#### [WORK INSTRUCTIONS]
Please find the lines in the entries below that contain the word "HONOR新平板", and copy each one.

#### [Stored records]
....

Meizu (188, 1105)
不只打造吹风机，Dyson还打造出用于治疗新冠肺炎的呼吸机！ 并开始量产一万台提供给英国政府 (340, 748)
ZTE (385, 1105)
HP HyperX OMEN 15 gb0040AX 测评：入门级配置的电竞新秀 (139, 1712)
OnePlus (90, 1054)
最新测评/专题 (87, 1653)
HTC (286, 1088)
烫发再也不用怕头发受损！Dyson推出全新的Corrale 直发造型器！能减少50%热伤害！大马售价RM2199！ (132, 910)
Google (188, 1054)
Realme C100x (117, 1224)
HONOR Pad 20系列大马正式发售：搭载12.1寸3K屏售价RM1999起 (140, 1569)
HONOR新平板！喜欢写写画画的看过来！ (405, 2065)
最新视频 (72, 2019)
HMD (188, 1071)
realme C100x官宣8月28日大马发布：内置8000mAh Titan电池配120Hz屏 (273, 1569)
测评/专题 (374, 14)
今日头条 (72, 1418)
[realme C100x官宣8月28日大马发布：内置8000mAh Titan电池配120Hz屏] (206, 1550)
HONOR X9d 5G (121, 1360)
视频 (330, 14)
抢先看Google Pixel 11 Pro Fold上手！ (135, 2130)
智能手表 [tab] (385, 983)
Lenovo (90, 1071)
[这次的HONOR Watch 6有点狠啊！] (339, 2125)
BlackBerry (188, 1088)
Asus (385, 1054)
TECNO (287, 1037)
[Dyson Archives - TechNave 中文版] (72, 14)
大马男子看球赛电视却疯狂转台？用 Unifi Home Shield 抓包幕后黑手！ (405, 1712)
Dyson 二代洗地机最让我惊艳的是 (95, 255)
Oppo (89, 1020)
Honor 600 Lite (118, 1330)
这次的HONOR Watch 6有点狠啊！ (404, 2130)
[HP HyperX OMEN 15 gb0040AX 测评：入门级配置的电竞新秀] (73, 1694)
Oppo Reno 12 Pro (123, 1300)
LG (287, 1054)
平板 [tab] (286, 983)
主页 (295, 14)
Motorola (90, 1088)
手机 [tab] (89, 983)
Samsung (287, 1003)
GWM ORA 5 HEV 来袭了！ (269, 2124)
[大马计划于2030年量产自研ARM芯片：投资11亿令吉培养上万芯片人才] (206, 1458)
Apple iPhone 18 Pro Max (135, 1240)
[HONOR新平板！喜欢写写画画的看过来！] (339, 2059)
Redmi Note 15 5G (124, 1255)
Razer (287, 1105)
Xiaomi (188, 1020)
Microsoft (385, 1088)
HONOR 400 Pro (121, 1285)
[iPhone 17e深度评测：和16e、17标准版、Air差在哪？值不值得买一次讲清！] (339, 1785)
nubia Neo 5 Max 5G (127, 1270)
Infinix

....

#### [YOUR RESPONSE]
HONOR新平板！喜欢写写画画的看过来！ (405, 2065)
[HONOR新平板！喜欢写写画画的看过来！] (339, 2059)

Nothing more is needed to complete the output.